La nascita di questo trust dell'editoria ha provocato
notevole turbamento anche nell'ambiente politico
siciliano: una eccessiva concentrazione di potere attorno
all'editore catanese (ed all'imprenditoria catanese che
in questo editore perfettamente si riconosce) non è
gradita a tutti, minaccia gli equilibri politici ed
economici faticosamente ricomposti, crea un pericoloso
trampolino di lancio a disposizione di alcuni gruppi di
potere verso l'altra parte dell'Isola. Tra le reazioni
più dure che registrano le cronache, c'è anche una
denunzia presentata da un parlamentare siciliano alla
Commissione Antimafia. L'esposto, che trae lo spunto
dall'interpellanza al Senato, suggerisce una
"rilettura" dei redditi dichiarati al fisco e
degli investimenti fatti da Mario Ciancio negli anni
immediatamente precedenti all'operazione Giornale di
Sicilia-Espresso:
«Ciancio - è scritto nell'esposto - denuncia, negli
anni che vanno dal 1974 al 1980, redditi che sono
irrisori rispetto alla sua consistenza patrimoniale ed
agli acquisti che va facendo proprio negli anni stessi.
Nel 1974 il suo reddito netto dichiarato è di 28.039.000
lire.

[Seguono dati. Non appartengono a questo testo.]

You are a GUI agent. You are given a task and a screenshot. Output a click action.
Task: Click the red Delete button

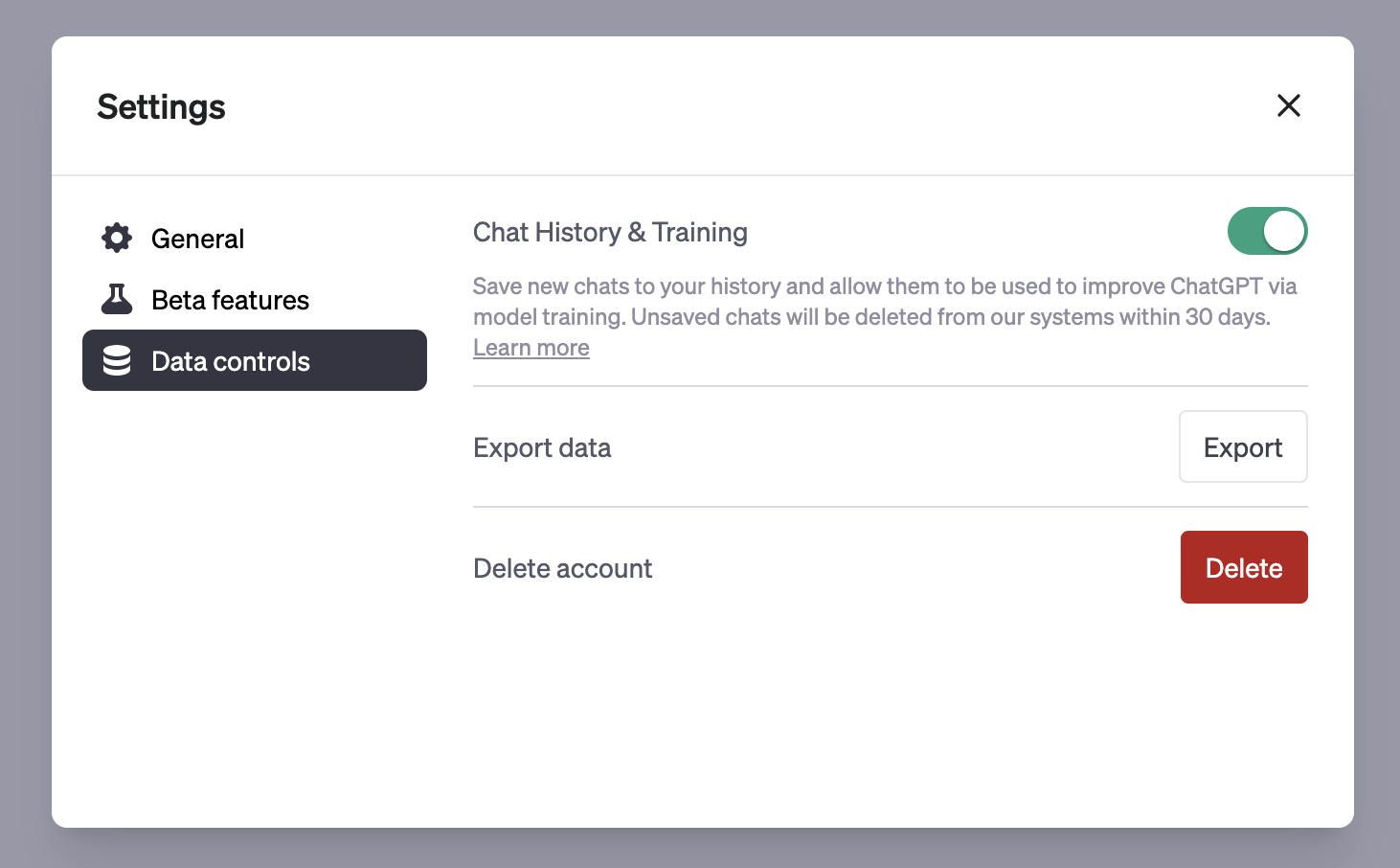[1243, 567]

Ma già nel 1951 egli acquista a Lentini otto
ettari di agrumeto per un valore di 300 milioni. Nel
periodo 1957-1963, sempre a Lentini, acquista ventidue
ettari di agrumeto per un valore di 800 milioni. Altri
300 milioni valgono dieci ettari di agrumeto acquistati
nel 1965 a Centuripe, in provincia di Enna; 150 per
cinque ettari di pistacchio, acquistati sempre nel 1965
ad Adrano (Catania) Il 1965 è senza dubbio un anno di
pochi redditi ma di grandi investimenti, perché altri
120 milioni valgono dodici ettari di castagneto
acquistato a Biancavilla. Nel 1971 acquista a Lentini
ventuno ettari di agrumeto del valore di 800 milioni e
nel 1972, a Catania, acquista quasi quattordici ettari di
agrumeto il cui valore è di 600 milioni).
«I redditi dichiarati da Ciancio - si legge ancora nella
Memoria presentata all'Antimafia - nel 1975 scendono,
però, a 18.192.000, per risalire a 36.913.000 nel '76.

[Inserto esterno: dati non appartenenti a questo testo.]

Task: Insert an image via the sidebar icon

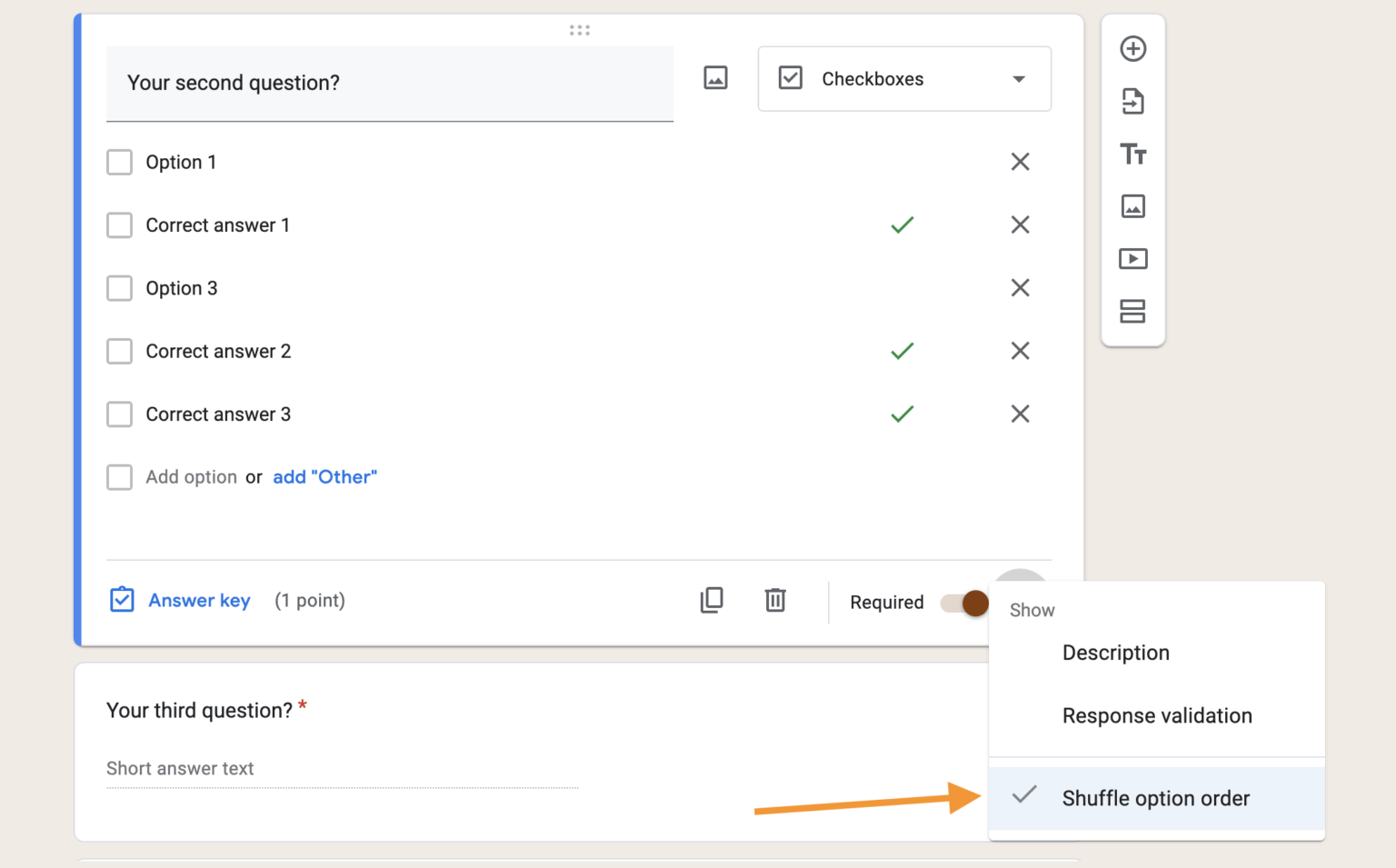Action: (x=1132, y=206)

Vien fatto solo di chiedersi come egli nello stesso anno
1976 abbia potuto acquistare ad Adrano tre ettari di
agrumeto il cui valore è di 120 milioni. E' da notare
inoltre che nel 1974 è in corso di trasformazione in
agrumeto una estensione di trenta ettari situati in
contrada Bonaccorso di Catania, di cui Ciancio è
comproprietario per un terzo ed il cui valore, prima
della trasformazione, era di 750 milioni. Il 1976 è
senza dubbio un anno fortunato per Ciancio che,
nonostante la modestia dei suoi redditi dichiarati, può
acquistare ventuno ettari di terreno seminativo a
Biancavilla, terreno che ha un valore di 100 milioni e
tre ettari di agrumeto a Centuripe del valore di 120
milioni. Il reddito netto dichiarato, nel 1977, è di
92.580.000; nel '78 di 68.957.000; nel '79 di 50.364.000;
nell'80 di 89.751.000...».
Il terzo quotidiano del mattino siciliano è la Gazzetta
del Sud di Messina, unica testata locale non solo del
messinese ma anche della Calabria; quasi assente al di
fuori di queste quattro province, all'interno di esse è
praticamente l'unico quotidiano venduto. Da un anno circa
il giornale si è ammodernato tecnologicamente passando
dalla stampa a piombo alla fotocomposizione e ciò gli ha
permesso, riducendo i tempi di produzione, di sfruttare
ancor meglio la capillare rete di distribuzione di cui
dispone nelle quattro provincie in cui è diffuso.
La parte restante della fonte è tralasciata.